The controller 80 may include a counter that stores a count value for each line of the frame. If the controller determines that the line of the incoming video signal matched the line of the frame stored in the frame buffer, the count stored for that line is incremented, whereas if the incoming video signal did not match the line of the frame stored in the frame buffer, the count is reset to zero. When the count accumulated for a given line reaches a predetermined value, the controller 80 resets the count to zero and causes the corresponding line on the next frame of the incoming video signal to update the display panel and the frame buffer, regardless of the result provided by the comparator. This ensures that the display is not degraded to an unacceptable extent due to either the off current or the conductivity of the LC material being non-zero.

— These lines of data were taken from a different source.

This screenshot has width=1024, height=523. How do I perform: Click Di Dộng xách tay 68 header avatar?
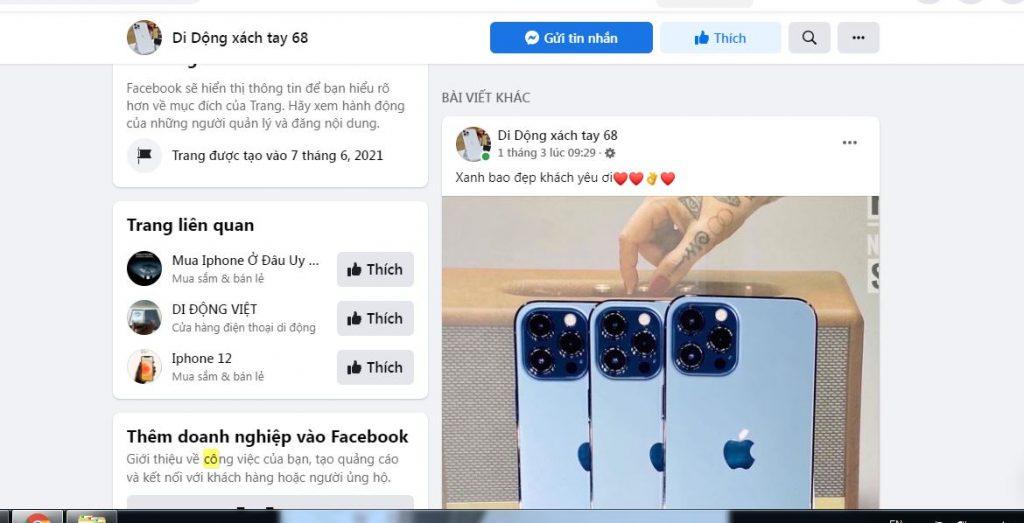[144, 37]
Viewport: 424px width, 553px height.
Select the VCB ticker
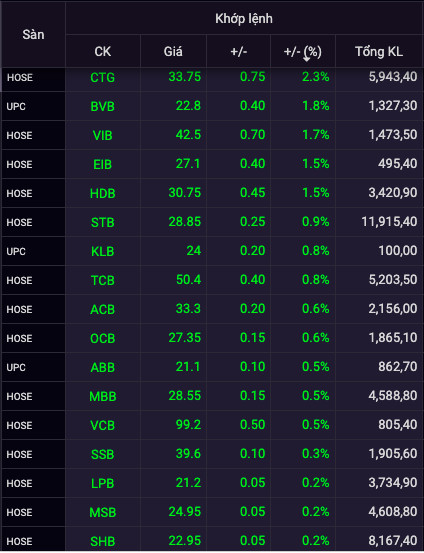click(x=103, y=425)
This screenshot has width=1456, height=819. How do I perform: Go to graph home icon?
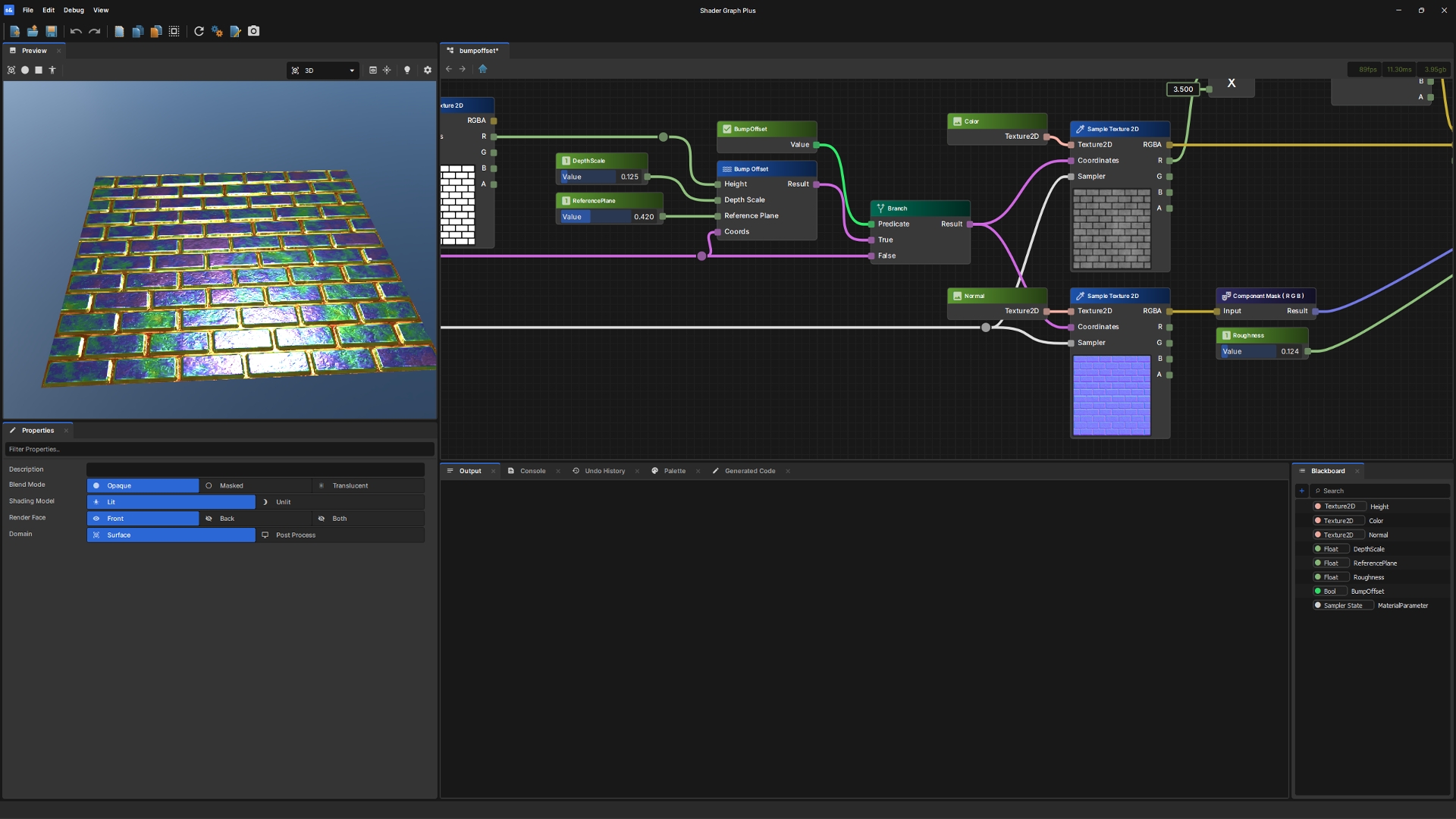pyautogui.click(x=483, y=69)
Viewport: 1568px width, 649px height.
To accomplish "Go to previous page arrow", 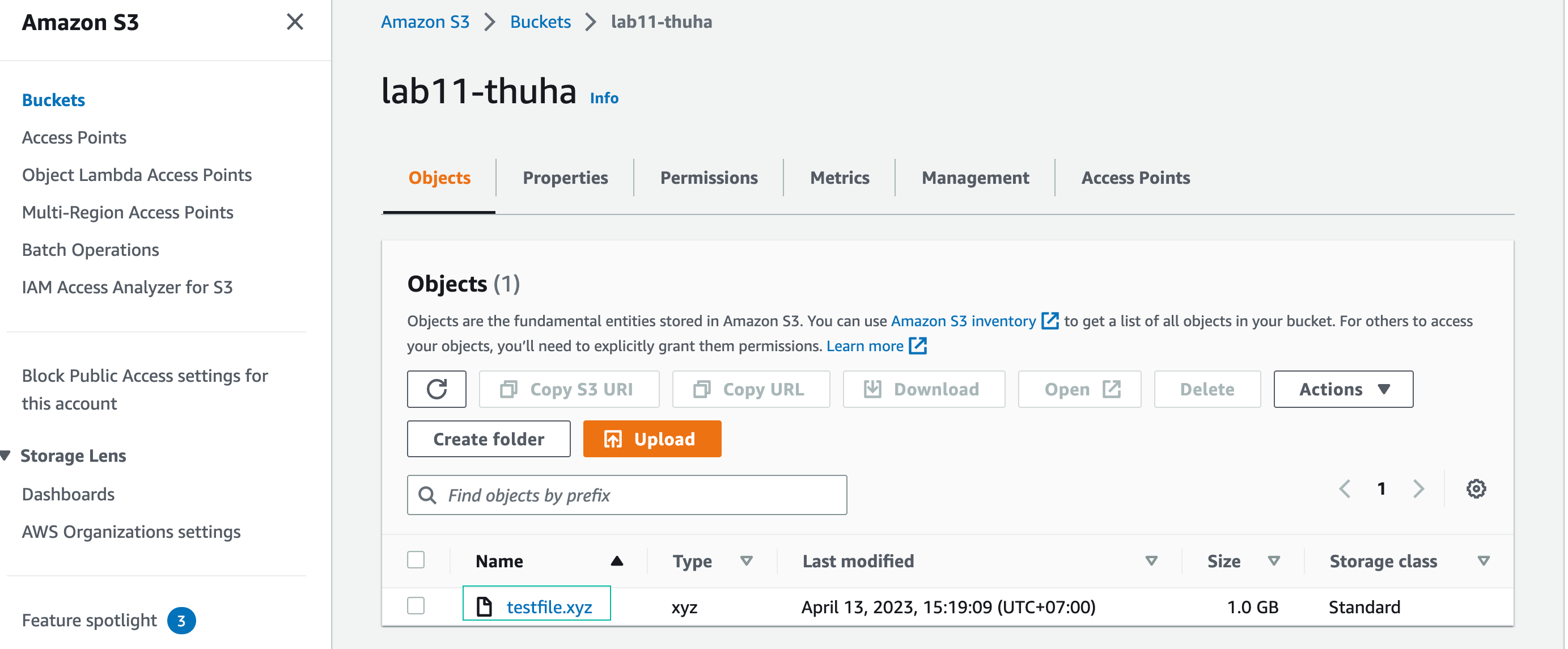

It will be appreciated that the invention is not restricted to the particular embodiments that have been described, and that variations may be made therein without departing from the scope of the invention as defined in the appended claims and equivalents thereof for example, although in the case of the device illustrated in FIG. 1, any difference between a line of the incoming video signal and the corresponding line stored in the frame buffer will trigger an update of both the display panel and the frame buffer, the controller may override the update decision in the event that the difference is so small as to be imperceptible.

Claims

1. A plasma addressed liquid crystal display device for displaying an image represented by an incoming video signal having a succession of frames, wherein each frame is composed of a succession of lines and each line is composed of a succession of pixel values, said display device comprising:

a PALC display panel having a rectangular array of addressable panel elements organized as a plurality of rows each comprising a plurality of panel elements,

a memory means for storing at least one video frame,

a comparison means for comparing the incoming video signal with the stored video frame on a line-by-line basis, and

a controller responsive to the comparison means for supplying a line of the incoming video signal to the display panel and updating the corresponding line of the memory means in the event that the line of the incoming video signal is different from the stored line, and otherwise not supplying the line of the incoming video signal to the display panel.

2. A method of operating a plasma addressed liquid crystal display panel having a rectangular array of addressable panel elements organized as a plurality of rows each comprising a plurality of panel elements, said method comprising:

(a) receiving a line of a video signal having a succession of frames, wherein each frame is composed of a succession of lines,

(b) comparing the line received in step (a) with a corresponding line of a stored frame, and

(c) if the line received in step (a) is different from the corresponding line of the stored frame, supplying the received line to the display panel and updating the corresponding line of the stored frame, and otherwise not supplying the received line to the display panel.